- **TASK INSTRUCTIONS**
Which lines below mention "فضــــاء"? Pick each one out.

- **DATA UNDER STUDY**
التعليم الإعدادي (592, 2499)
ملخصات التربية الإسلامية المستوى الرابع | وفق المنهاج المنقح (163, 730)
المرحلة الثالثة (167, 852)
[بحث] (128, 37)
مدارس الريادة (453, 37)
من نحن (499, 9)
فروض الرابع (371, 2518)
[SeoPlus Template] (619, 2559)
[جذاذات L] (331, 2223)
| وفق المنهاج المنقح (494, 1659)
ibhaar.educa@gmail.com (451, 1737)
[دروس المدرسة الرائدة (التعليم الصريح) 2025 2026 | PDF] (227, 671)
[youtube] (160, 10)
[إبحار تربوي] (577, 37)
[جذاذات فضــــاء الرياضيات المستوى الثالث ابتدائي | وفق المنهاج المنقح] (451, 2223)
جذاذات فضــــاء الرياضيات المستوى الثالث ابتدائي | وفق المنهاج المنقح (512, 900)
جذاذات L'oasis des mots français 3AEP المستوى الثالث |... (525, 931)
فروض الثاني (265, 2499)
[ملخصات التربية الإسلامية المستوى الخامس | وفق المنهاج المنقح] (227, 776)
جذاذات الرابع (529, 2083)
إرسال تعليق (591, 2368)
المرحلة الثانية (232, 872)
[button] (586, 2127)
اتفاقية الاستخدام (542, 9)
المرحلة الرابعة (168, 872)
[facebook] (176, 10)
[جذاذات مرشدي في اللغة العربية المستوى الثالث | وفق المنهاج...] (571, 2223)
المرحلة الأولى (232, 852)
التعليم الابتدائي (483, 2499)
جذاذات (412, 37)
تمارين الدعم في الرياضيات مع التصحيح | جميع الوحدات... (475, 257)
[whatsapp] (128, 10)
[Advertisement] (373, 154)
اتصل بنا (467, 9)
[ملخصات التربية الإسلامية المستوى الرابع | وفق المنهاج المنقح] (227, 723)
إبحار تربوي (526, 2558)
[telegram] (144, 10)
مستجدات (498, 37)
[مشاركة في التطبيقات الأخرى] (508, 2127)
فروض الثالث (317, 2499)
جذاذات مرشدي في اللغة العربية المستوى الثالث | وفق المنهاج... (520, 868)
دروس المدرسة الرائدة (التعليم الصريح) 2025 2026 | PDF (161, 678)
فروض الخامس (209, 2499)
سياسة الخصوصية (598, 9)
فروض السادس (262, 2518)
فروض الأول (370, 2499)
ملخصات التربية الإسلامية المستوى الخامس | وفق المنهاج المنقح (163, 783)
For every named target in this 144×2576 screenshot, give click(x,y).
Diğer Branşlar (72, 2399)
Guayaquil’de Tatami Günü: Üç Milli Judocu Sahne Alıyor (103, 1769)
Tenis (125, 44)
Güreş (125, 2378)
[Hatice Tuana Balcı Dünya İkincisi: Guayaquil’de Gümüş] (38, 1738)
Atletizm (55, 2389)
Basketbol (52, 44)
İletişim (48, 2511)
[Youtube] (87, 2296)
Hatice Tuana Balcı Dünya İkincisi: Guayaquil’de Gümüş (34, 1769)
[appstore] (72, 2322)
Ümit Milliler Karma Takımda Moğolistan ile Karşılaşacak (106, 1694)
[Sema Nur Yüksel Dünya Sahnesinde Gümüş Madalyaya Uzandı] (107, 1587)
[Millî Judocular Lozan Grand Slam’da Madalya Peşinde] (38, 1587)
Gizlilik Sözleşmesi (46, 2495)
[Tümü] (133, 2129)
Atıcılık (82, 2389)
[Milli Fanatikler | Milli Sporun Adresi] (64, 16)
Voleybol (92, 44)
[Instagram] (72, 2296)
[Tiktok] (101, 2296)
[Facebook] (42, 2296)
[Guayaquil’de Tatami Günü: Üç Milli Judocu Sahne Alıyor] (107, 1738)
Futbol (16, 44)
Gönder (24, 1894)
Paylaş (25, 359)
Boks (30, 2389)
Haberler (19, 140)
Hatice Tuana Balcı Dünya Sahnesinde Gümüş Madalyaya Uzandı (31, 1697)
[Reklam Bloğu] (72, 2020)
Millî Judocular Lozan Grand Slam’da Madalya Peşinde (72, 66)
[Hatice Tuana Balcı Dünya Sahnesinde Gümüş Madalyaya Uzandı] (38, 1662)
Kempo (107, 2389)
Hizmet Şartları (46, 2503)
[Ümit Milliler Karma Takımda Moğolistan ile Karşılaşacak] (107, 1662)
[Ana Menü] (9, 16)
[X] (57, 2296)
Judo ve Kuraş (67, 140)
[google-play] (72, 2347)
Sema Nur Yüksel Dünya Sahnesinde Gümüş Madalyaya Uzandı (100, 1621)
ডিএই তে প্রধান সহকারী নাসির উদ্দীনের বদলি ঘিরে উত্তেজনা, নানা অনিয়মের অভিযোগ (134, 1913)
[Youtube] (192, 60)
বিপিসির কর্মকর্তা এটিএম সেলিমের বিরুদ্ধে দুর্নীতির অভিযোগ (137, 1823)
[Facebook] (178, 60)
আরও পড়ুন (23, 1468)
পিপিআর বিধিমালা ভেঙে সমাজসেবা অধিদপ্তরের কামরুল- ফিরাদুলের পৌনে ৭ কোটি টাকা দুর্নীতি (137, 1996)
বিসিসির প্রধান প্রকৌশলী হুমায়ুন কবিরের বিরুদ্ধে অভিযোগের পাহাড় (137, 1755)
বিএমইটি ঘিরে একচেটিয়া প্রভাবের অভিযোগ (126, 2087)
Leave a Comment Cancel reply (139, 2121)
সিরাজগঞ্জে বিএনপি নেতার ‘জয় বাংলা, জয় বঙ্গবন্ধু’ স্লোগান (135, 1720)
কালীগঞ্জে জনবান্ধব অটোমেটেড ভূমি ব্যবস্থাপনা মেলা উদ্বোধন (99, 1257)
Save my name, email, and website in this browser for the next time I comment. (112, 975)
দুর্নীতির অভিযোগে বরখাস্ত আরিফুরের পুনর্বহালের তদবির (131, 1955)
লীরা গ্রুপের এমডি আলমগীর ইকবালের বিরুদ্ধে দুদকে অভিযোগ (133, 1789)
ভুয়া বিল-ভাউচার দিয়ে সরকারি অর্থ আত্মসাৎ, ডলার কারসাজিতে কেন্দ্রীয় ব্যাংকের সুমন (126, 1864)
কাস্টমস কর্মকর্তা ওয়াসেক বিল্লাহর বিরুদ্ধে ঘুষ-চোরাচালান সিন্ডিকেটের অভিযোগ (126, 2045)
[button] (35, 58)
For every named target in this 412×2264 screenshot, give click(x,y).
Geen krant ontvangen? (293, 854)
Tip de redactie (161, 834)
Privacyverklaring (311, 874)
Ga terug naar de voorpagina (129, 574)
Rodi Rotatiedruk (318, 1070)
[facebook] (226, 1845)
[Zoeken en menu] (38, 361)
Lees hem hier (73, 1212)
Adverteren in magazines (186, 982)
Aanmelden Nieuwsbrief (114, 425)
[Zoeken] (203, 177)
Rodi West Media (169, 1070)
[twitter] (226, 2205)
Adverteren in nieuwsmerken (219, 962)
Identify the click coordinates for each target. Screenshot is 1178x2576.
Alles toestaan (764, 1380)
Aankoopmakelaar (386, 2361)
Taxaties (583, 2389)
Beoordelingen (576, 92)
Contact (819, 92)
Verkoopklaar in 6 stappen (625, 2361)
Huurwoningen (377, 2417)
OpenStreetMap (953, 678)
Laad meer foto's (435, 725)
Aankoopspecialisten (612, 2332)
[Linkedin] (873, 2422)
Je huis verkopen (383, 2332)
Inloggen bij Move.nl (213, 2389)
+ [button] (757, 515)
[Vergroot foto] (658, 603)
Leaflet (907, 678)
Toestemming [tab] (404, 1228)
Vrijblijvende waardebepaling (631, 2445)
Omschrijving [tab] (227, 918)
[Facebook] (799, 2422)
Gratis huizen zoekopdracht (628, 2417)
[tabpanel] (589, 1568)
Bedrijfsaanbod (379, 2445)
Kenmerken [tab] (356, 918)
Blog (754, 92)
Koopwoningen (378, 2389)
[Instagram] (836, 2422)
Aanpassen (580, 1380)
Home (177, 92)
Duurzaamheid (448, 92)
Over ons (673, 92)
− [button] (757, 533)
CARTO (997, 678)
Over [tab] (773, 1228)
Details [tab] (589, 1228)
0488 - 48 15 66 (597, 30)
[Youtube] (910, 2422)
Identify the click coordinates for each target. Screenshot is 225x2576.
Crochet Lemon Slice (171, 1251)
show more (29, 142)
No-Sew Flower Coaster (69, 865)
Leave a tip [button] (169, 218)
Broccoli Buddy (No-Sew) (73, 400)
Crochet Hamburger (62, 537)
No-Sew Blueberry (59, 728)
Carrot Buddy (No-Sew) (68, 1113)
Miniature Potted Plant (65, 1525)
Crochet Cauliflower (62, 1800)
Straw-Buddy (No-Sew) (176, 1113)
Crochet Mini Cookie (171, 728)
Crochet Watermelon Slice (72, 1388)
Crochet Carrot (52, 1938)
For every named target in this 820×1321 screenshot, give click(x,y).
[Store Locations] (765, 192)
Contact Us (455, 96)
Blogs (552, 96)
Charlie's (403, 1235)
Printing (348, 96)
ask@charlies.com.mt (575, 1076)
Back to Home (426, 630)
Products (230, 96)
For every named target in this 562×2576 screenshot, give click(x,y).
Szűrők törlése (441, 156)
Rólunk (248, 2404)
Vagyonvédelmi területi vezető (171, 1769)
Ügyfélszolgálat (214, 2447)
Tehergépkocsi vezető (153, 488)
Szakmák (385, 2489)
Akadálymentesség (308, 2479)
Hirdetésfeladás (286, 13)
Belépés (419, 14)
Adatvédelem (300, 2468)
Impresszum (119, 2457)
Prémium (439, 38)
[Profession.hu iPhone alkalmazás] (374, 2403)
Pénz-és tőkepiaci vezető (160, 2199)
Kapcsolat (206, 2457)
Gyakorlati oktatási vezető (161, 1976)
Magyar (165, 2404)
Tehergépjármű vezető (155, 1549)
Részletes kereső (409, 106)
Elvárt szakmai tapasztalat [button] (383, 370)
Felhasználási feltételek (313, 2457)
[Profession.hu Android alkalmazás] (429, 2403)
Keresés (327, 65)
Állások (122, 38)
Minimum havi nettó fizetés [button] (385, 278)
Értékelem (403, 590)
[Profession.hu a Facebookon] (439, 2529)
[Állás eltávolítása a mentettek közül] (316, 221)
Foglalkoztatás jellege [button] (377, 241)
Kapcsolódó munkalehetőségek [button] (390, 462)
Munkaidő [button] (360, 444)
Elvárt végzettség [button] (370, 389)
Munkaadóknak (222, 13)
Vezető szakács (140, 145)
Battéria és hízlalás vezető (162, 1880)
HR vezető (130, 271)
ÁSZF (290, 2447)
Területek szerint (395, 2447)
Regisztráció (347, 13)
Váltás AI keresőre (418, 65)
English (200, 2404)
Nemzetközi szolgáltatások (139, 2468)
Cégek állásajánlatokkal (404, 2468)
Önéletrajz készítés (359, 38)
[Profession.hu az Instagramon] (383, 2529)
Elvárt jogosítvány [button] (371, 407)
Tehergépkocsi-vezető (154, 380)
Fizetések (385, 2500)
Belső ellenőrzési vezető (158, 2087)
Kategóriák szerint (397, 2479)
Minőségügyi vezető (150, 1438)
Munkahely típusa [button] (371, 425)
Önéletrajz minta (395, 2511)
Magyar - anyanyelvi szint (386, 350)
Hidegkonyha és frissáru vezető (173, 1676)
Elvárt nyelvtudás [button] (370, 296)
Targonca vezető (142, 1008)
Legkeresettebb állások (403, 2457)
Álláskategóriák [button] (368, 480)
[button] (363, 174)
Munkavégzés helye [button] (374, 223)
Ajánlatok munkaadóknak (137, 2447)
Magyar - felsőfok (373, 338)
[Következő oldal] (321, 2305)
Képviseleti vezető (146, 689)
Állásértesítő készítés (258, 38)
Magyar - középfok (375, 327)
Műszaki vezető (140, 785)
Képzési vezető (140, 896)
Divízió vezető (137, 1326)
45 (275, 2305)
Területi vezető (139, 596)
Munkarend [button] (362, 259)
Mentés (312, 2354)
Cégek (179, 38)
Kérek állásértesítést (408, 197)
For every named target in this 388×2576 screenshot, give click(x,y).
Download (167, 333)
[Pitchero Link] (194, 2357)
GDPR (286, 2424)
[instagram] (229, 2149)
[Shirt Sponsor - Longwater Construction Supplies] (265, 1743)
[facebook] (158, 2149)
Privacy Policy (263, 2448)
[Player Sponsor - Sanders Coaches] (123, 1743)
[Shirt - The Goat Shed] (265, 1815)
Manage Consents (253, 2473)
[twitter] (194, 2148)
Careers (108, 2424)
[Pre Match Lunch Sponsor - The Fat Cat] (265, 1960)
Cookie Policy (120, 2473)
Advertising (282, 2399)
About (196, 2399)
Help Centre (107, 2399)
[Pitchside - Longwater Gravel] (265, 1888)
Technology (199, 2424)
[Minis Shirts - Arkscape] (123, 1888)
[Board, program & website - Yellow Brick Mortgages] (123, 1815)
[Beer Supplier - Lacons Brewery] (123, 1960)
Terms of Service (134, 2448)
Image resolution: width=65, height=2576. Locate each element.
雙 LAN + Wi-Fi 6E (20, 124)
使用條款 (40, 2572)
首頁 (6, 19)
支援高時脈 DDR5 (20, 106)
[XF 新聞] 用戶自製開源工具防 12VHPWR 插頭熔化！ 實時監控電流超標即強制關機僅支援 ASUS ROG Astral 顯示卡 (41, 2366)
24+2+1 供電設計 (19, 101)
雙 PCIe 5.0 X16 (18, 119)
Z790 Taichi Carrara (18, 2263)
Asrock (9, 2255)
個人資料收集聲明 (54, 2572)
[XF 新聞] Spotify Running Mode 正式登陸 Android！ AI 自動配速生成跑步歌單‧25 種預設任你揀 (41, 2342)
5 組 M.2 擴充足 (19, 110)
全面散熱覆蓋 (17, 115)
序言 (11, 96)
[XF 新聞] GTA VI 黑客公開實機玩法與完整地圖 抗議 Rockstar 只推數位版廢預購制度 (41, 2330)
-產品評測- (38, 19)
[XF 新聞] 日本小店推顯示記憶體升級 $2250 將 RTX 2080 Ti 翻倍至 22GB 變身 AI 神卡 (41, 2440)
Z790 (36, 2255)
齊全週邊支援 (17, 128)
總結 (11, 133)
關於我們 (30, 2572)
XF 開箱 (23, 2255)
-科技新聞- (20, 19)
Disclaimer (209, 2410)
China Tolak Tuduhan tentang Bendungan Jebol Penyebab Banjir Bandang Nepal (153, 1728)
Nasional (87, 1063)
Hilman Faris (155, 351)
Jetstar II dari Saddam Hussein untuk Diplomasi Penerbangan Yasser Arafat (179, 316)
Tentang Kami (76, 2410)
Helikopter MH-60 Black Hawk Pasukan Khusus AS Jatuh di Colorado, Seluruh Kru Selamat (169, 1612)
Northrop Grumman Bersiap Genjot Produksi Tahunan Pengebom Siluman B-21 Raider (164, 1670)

- **SOLUTION TO THIS EXERCISE**
[جذاذات فضــــاء الرياضيات المستوى الثالث ابتدائي | وفق المنهاج المنقح] (451, 2223)
جذاذات فضــــاء الرياضيات المستوى الثالث ابتدائي | وفق المنهاج المنقح (512, 900)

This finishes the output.